Some days I’ll be at the office, blogging, because apparently that’s part of my job, and my headphones are throbbing in my ears, and I’m thrashing my head around, and my fish is giving me that “are you fucking kidding me with this shit?” look, and my cactus is giving me that “I’m a cactus” stare, and I have to acknowledge that my work history isn’t as normal as I would like to claim.
At this point whatever song I’m listening to will come to a close, and as the next one begins I hear a familiar voice.
That’s my former boss Kristy and her husband Andreas (she picked him up in Germany during her band’s European tour, a story so sexy that I can’t even handle it). You can find her music on Pandora, or in Dance Dance Revolution Ultramix 3, and from my understanding if you go to the right club DJs are still spinning her tracks. I worked under Kristy for a summer internship at her record label. It was the kind of place where every day was a surprise, because Kristy is the kind of person who brings something new and original to the table every day.
Kristy went from being the front-woman of her own band, The Azoic, to being the president of her own label, Nilaihah Records. She didn’t pull that Madonna bullshit and try to keep shaking her ass until she was in a nursing home, she got entrepreneurial, because that’s what real babes do (although I saw her perform at Skully’s in Columbus about a year ago, and she was so sultry I had to pour my drink on myself).
My time with her and Nilaihah Records is where I started learning about the music business, and also about marketing and promotions in general. It laid a foundation for later work with a music publisher in Florida, and is the reason I can still work in the music industry today. Whenever an Australian DJ fucked up on methamphetamines calls me at three in the morning asking if I have any new tracks, I think of her.
She’s the reason I’m fortunate enough to have phone conversations with TV reps who say things like “I would offer you a line of coke if you weren’t in a different time zone.”
I’m truly blessed.
Currently Kristy continues to run the label while helping her husband run Columbus rock bar The Shrunken Head. I still haven’t found a bar or music venue in Phoenix that brings the same edge and personality as this place, because it’s the atmosphere that only a team like Kristy and Andreas could create. It’s dark but inviting and loud but comfortable, and I never had a bad night there.

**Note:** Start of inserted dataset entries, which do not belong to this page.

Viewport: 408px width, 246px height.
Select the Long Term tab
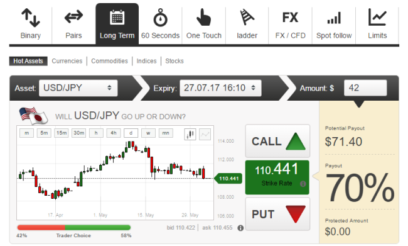tap(117, 24)
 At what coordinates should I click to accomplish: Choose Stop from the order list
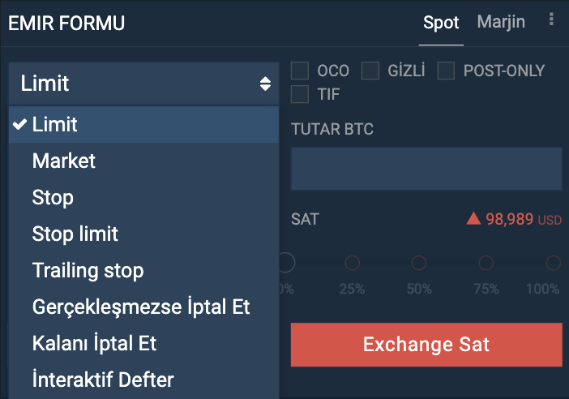click(x=143, y=198)
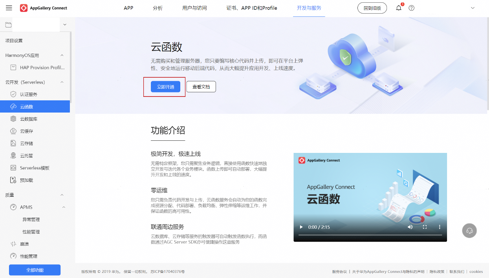
Task: Click the 查看文档 button
Action: coord(201,87)
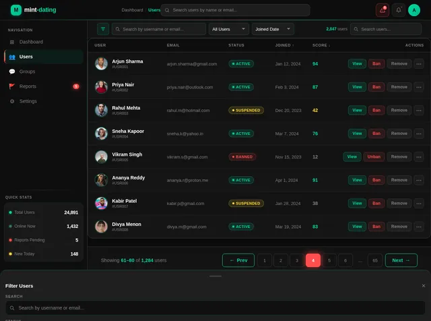Unban the user Vikram Singh
431x321 pixels.
coord(374,156)
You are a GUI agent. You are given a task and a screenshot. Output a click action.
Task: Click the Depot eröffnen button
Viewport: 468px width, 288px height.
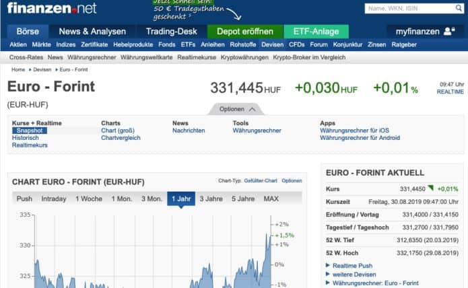[244, 32]
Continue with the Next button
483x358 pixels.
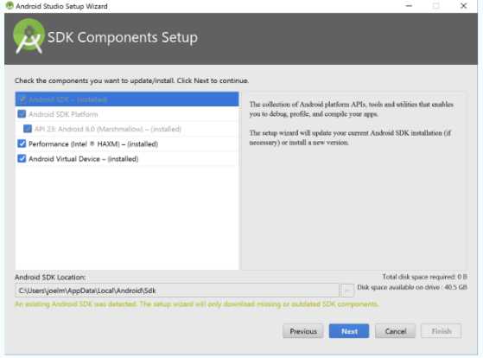tap(349, 331)
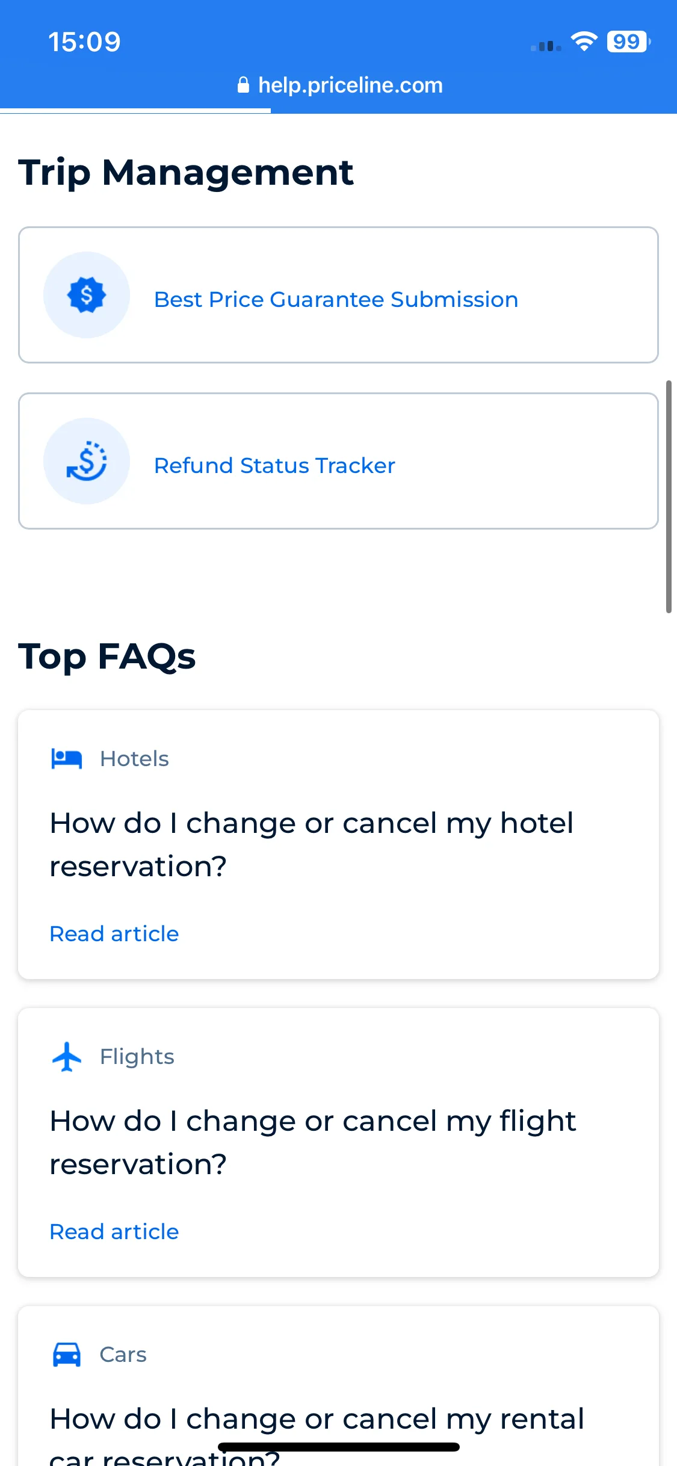Open the flight reservation FAQ question
The image size is (677, 1466).
(x=313, y=1142)
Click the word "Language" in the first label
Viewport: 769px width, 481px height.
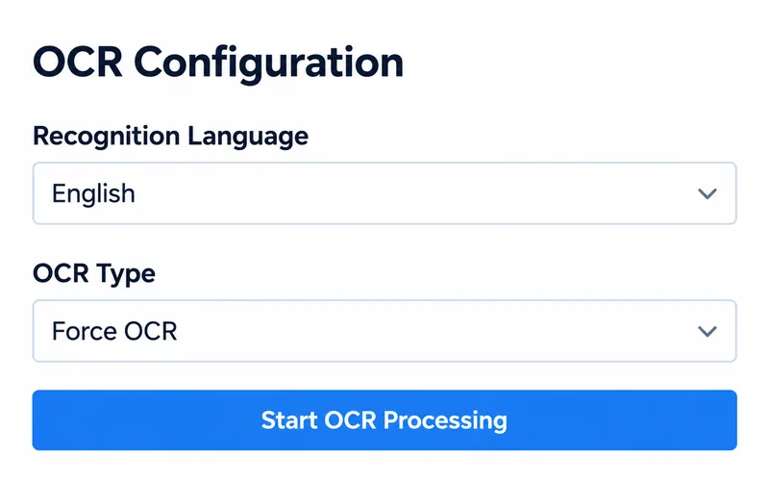(248, 137)
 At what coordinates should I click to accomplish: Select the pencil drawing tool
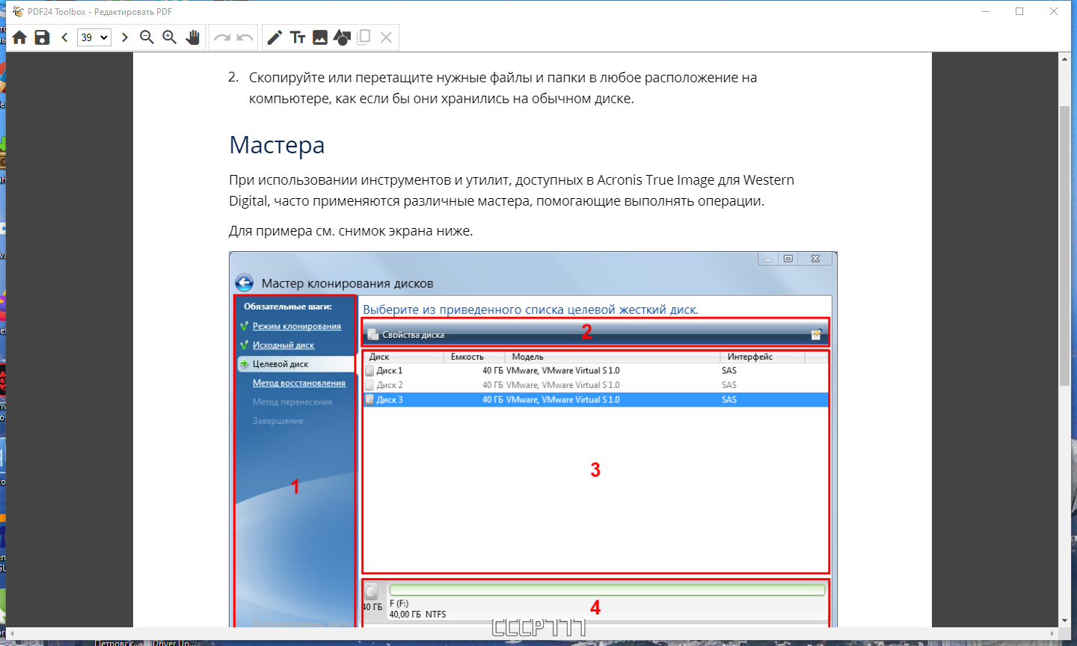point(276,37)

She’s the kind of boss who would put a bottle of wine and a stack of documents on your desk, and order that you finish both of them by the end of the night.
One year when I was having an awful New Year’s Eve (does anybody ever have a good one?), we sat out on the patio of The Shrunken Head and drank and gossiped until three in the morning.

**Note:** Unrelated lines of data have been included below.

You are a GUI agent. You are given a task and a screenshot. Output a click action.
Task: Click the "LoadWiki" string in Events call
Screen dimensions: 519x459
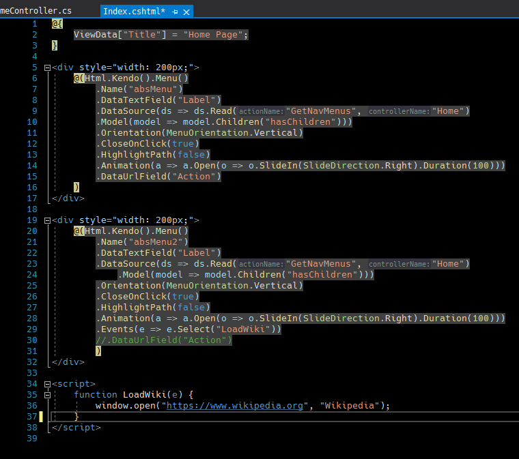tap(244, 329)
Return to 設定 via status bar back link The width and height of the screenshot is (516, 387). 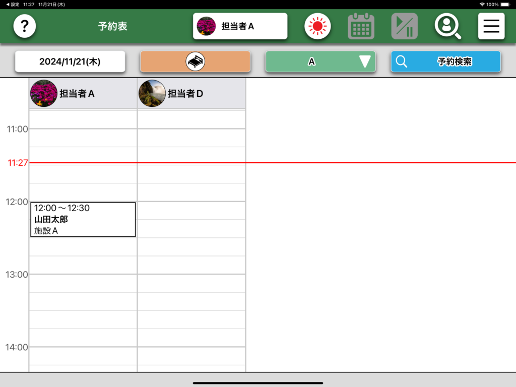click(x=13, y=4)
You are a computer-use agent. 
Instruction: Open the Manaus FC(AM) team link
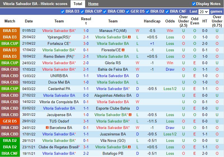click(x=113, y=31)
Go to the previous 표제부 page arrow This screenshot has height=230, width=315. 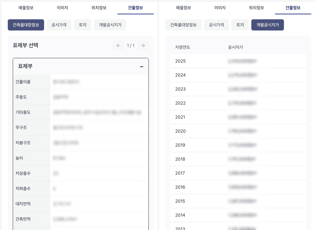click(x=118, y=45)
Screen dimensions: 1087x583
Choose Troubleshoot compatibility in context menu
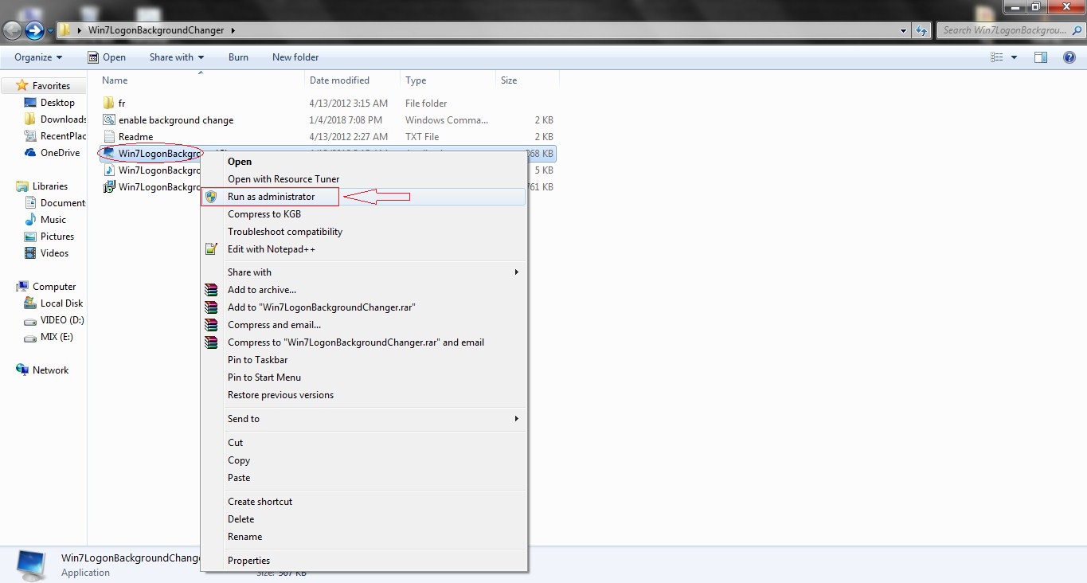(285, 232)
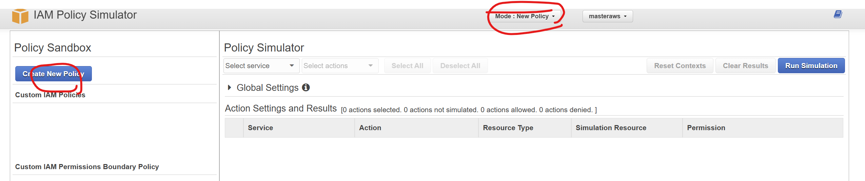Open the masteraws account dropdown

[x=607, y=16]
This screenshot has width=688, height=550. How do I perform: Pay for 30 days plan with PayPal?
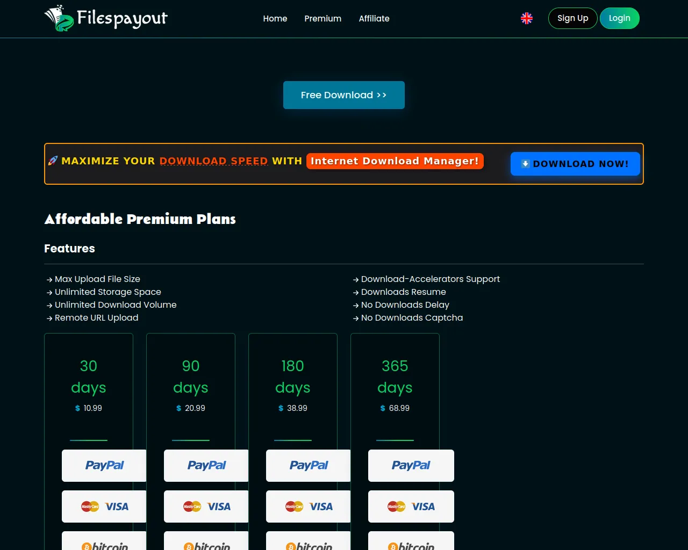[104, 466]
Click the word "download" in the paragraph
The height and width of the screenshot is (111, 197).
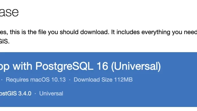(94, 32)
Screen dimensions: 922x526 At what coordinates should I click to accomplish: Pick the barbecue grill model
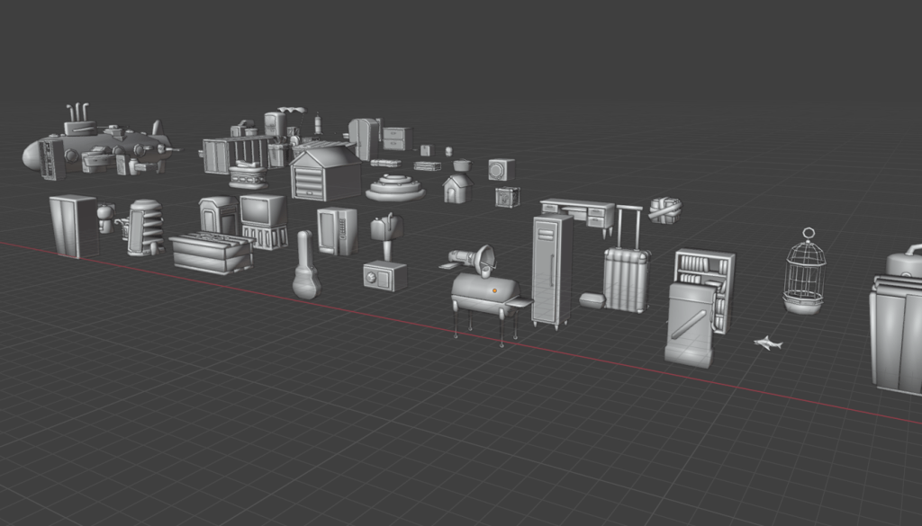tap(485, 294)
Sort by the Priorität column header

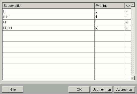pos(110,6)
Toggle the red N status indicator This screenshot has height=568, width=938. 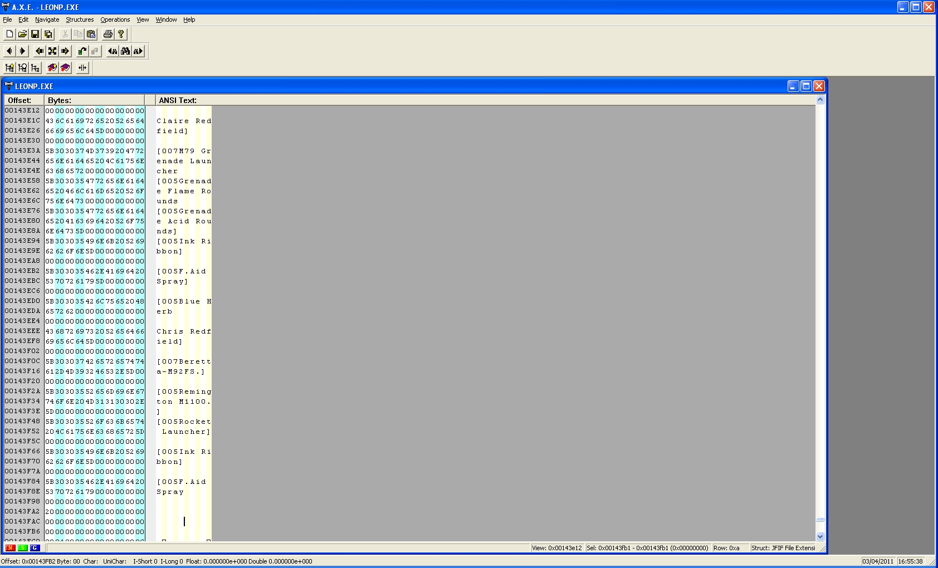(10, 548)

I may not get to see Kristy every day like I did when I worked with her, but sometimes she sends a package, and I open it to find swag like this.

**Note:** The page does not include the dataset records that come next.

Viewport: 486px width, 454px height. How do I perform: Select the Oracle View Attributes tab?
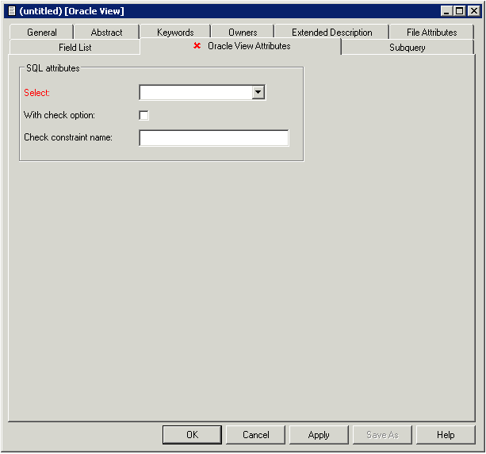click(248, 47)
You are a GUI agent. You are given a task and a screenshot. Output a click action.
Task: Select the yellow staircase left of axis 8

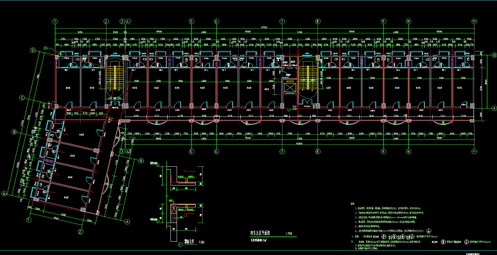(x=305, y=77)
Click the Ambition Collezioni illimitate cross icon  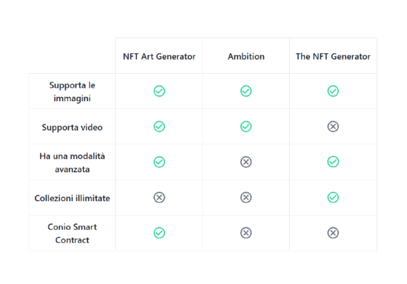click(x=246, y=198)
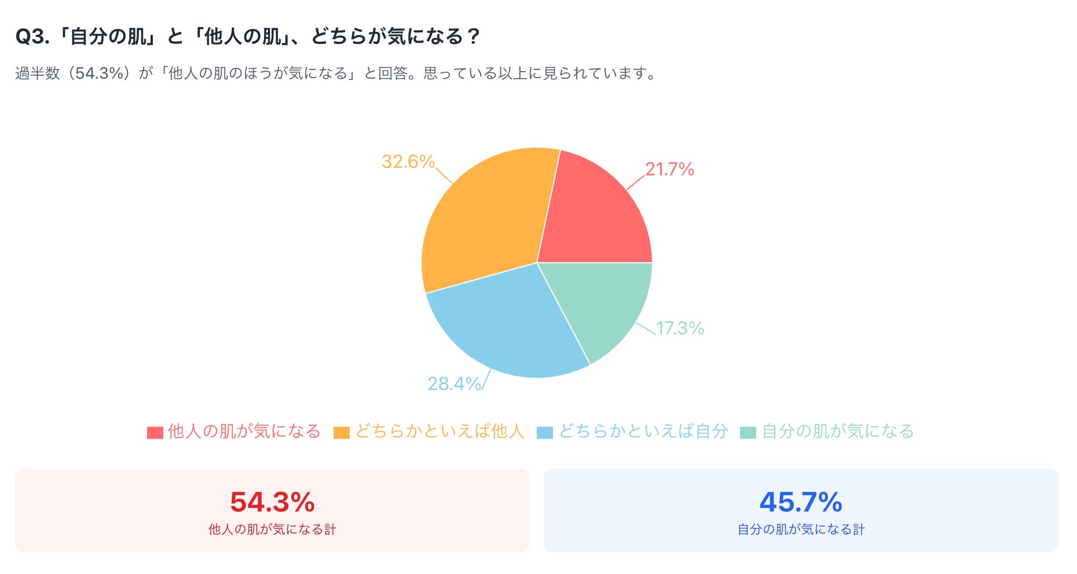Image resolution: width=1077 pixels, height=574 pixels.
Task: Toggle the どちらかといえば自分 legend label
Action: coord(643,431)
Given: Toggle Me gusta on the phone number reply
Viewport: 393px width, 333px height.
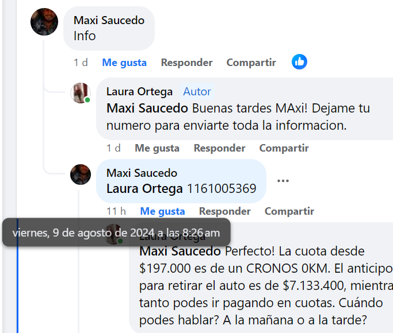Looking at the screenshot, I should click(x=162, y=211).
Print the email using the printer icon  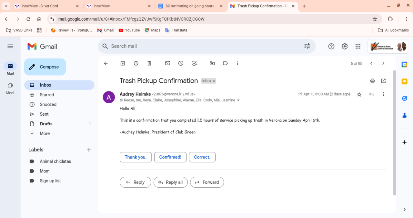click(x=372, y=81)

But hey, you didn’t come here to read a bunch of stupid words. You came here to look at pictures of my past employers looking hot while shaking your ass to some wild dance music. Lucky for you I embedded some of my favorite Azoic songs.
The Azoic – Conflict
Conflict is one of The Azoic’s most popular songs. It can still be heard in night clubs and alternative stations around the world, on Dance Dance Revolution Ultramix 3, and in the memories of more of my hook-ups with Abercrombie “models” (store employees) than I would like to admit.
The Azoic – Obsession
I feel terrible about this, but this has always been my favorite Azoic tune. Why do I feel terrible about it? Because it’s a cover of a popular 80’s song, so it feels like I’m cheating. But I don’t care, because this cover is amazeballs, and as this song came to a close during the live performance I saw a few years ago, I melted inside.